One of the guests was Fr Hugh, who was a missionary father and had spent thirty years in Mozambique in Africa. He talked about the difference in life there compared to Britain, along with the certain dangers and risks he had to take, while spreading the message of the gospel to people there. At the end of his talk, he stated that these developing countries are improving and that walking through the streets of Africa nowadays would be no different from walking through the streets of London.
Fr John was a friar, which is not that different from a monk. The main difference being that a friar works and lives among people in society, while a monk will often live a secluded life in a monastery.
One of the questions that was asked was “What if you find yourself wanting to have a romantic relationship?”. The sisters helped answer this, saying that by choosing to dedicate your life to God, you are accepting that you won’t be having a romantic relationship. This goes the same for priests as they must dedicate their lives to their parish without any distractions. She likened it to married couples who also devote themselves to one another even though they may still be attracted to others.

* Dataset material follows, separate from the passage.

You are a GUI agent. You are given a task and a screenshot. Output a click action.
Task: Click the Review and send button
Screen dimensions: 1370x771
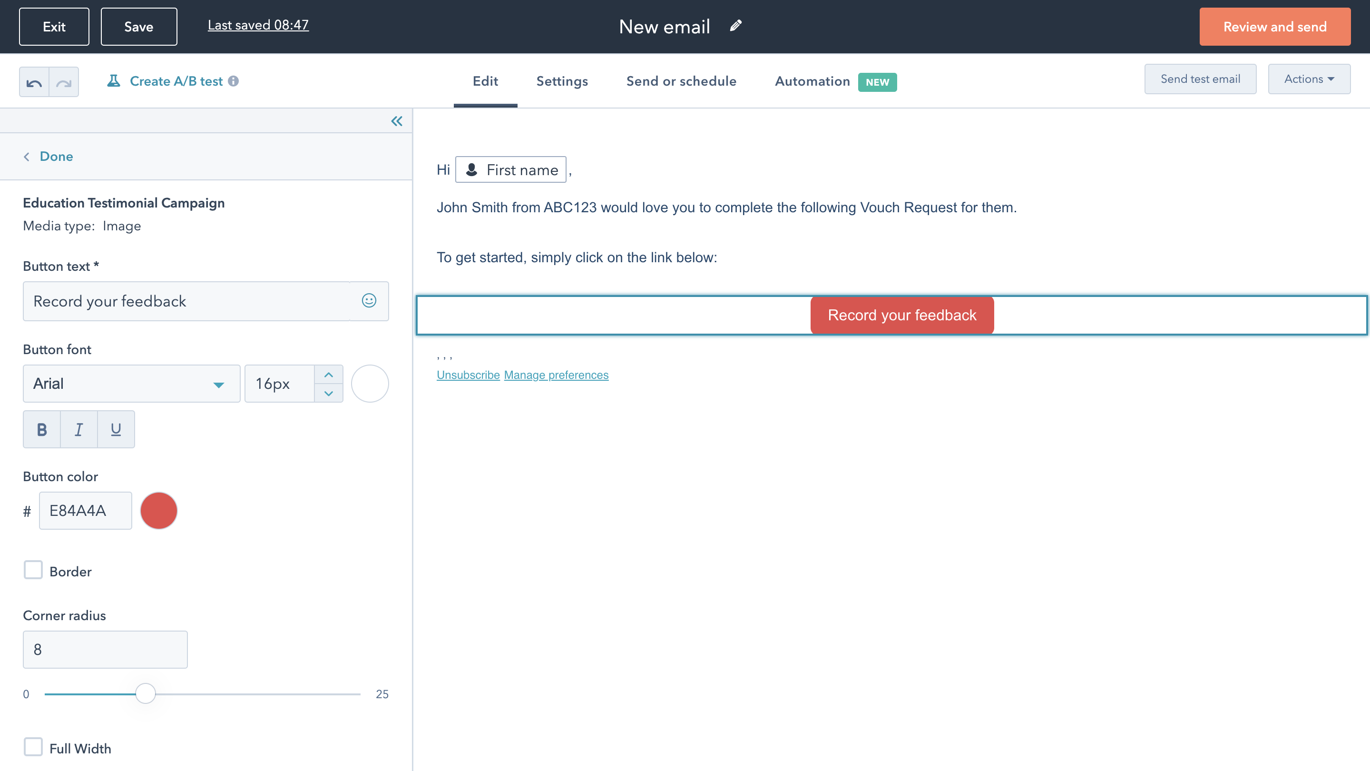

Another question was asking about how many times they prayed a day. The nuns said that they often pray five times daily, each for around an hour or more. They said that they separated the prayers, often doing some in the morning and some before they went to sleep.
Sr Maria spoke about how her work revolves around the community, helping people in society. There are lots of nuns with similar jobs that they do for the benefit of society.
It was fascinating listening to their stories of faith and vocation. Thank you for letting us hear them.